Boyd knows he can hypnotize Carl one last time to get what he needs from him, just as Raylan can not only instantly sniff out the dirty cop in the Harlan jail, but can call him out on every single thought running through the man's head to make sure that Earl is handed over without bloodshed. It's a fantastic scene in a season that's been full of marvelous verbal dexterity, and even if it gets overshadowed by what happens moments later in the Wynnebago,
It's impressive how many balls the show has managed to keep in the air even this late in the season, and even with all the characters killed off or locked up this week. With two episodes to go (sigh), Boyd and Ava are both fugitives, the careers of Raylan and Rachel and Art (who returns to his post as head of the field office clean-shaven and confident) are in the balance, David Vasquez believes Raylan is dirty, Wynn is somehow still alive, Boon is still threatening both Raylan and Loretta, and Avery Markham has just discovered that the only reason he came back to Kentucky is dead.
When Raylan insists on going after Boyd no matter what his orders are, Art gives him 48 hours to get it done or be considered a fugitive himself. That deadline should just about take us to the end of this series, and as sad as I am that we're almost done, it's clear that knowing the end was in sight has reinvigorated everyone involved in making it.
Rest in peace, Mikey, Carl and Katherine. I suspect you'll have a lot more company in the ground before we're through.
Some other thoughts:
* Though she's the episode's title character, and is responsible for many of the actions taken for others, Ava doesn't get a lot to do this week. I was amused to have her and Zachariah discover that Grubes, their potential guide out of Harlan, had died a long time ago, thus leaving behind a ton of survivalist rations for someone else to enjoy. Maybe Wynn can move in there while the Wynnebago is being cleaned?
* Since this episode takes place the day after the previous one, when exactly did Boon have time to have a custom cowboy hat made? Or was it already in the works, regardless of what happened with the hipster diner clerk?

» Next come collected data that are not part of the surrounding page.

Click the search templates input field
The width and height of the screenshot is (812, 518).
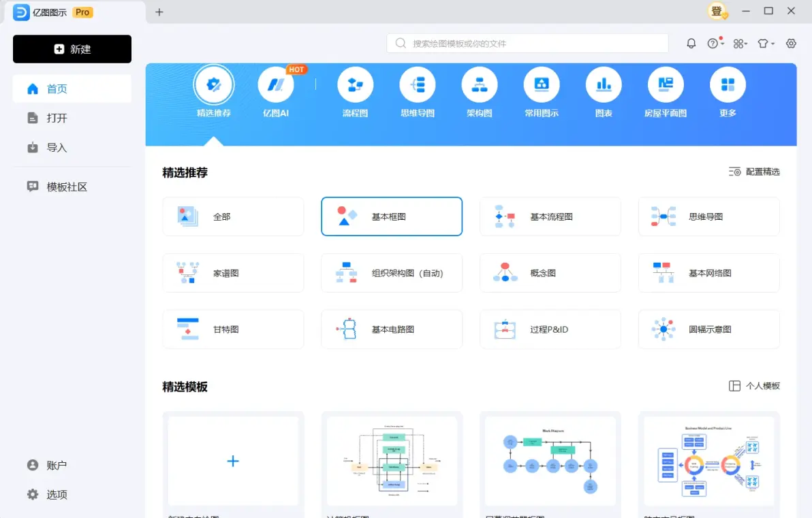click(528, 44)
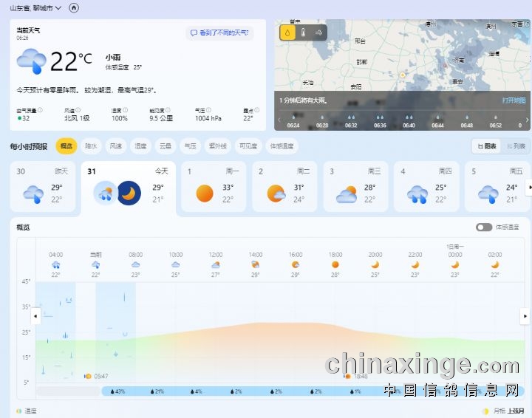Click the 看到了不同的天气? feedback button
Screen dimensions: 532x418
point(220,32)
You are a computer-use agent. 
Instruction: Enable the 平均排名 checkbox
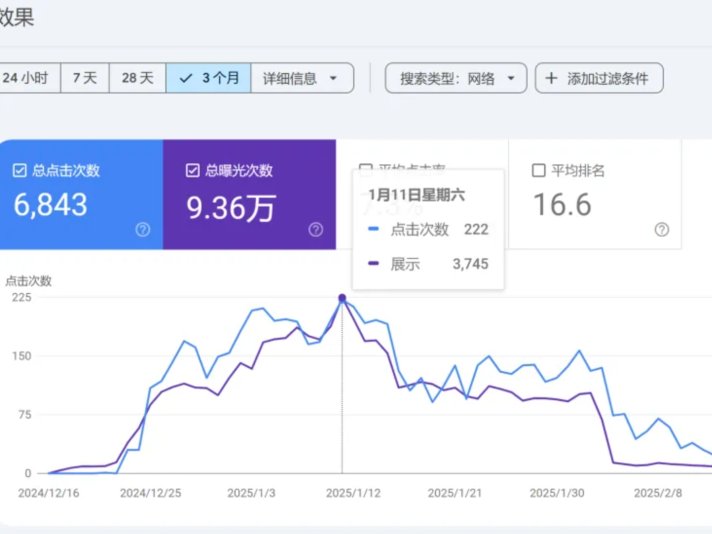coord(539,171)
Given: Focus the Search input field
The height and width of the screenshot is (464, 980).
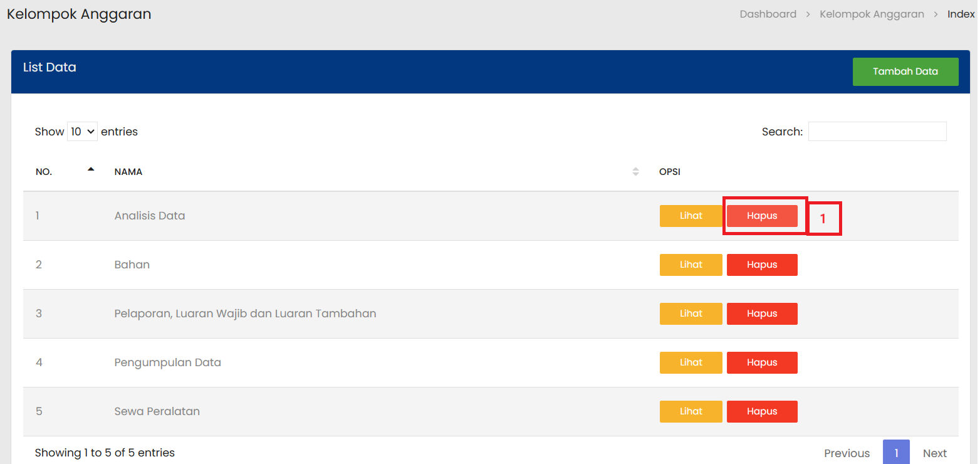Looking at the screenshot, I should (877, 132).
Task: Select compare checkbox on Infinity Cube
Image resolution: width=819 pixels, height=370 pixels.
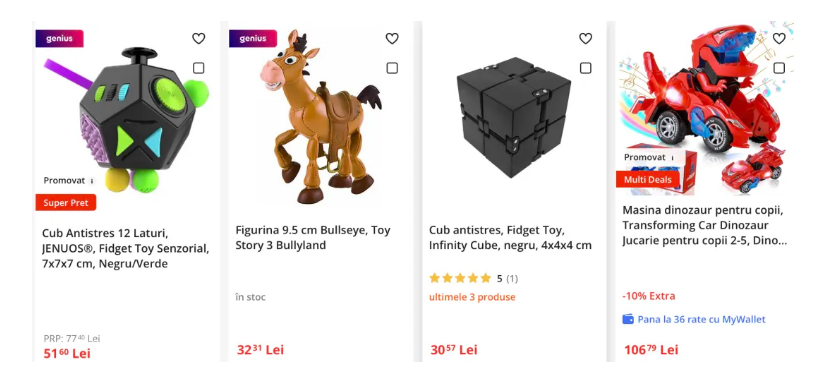Action: click(x=586, y=68)
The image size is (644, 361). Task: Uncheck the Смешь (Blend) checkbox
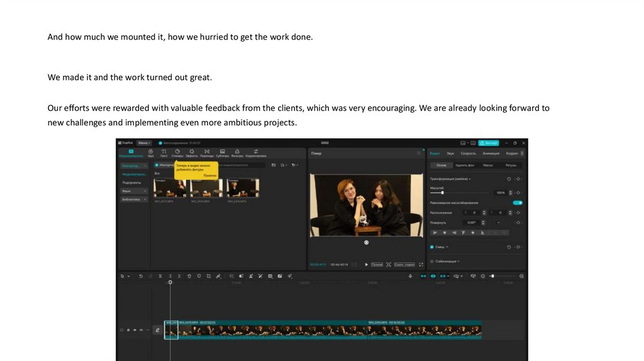tap(432, 247)
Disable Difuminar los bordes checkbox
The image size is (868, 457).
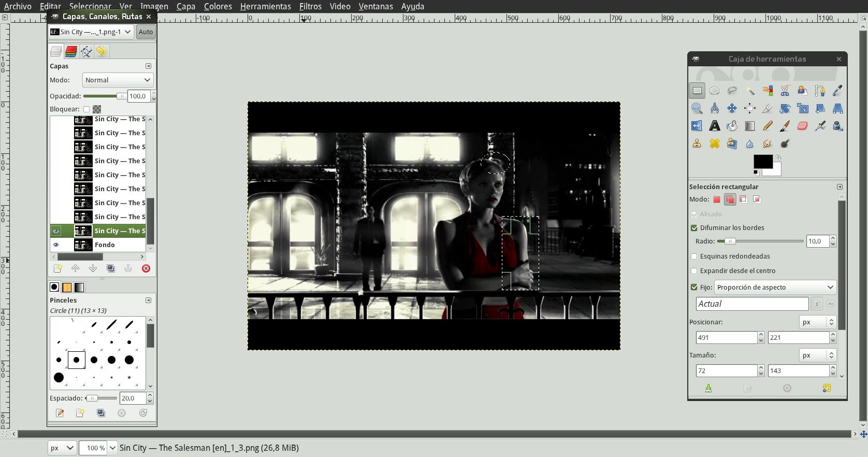pos(694,228)
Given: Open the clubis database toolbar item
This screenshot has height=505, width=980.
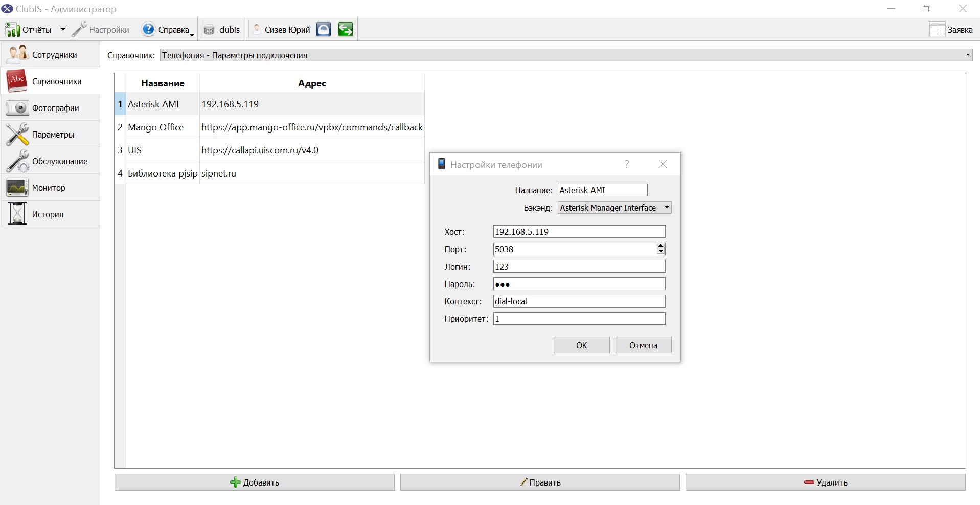Looking at the screenshot, I should pos(221,30).
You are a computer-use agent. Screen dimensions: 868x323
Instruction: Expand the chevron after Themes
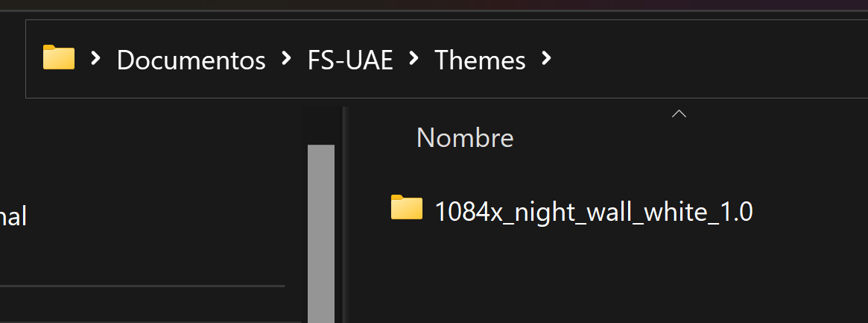(x=546, y=57)
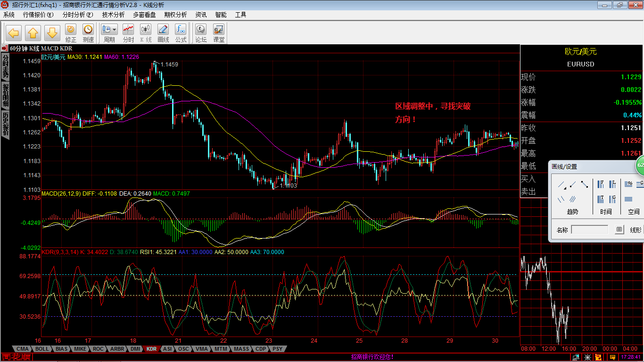Viewport: 644px width, 362px height.
Task: Click the 修正 correction toolbar icon
Action: (71, 33)
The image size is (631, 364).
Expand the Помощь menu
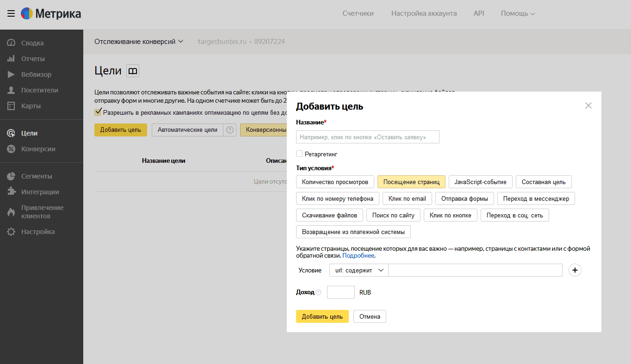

* Carl refers to Boon at one point as "the hot kid," which was the name of one of Elmore Leonard's better late-career books, referring to a Great Depression-era lawman known for his gunslingin' ways.
* I'm really impressed with how much production has been able to use Kaitlyn Dever so far, even for an episode like this where she's only in one brief scene. I know that multi-cam comedy production is pretty flexible, especially since she's not the star of hers, but network shows often will only let series regulars make one or two guest appearances per season on other shows. Good on all involved at "Last Man Standing" for letting this happen, and allowing one of the show's richest characters to be a relatively consistent and prominent part of this final season.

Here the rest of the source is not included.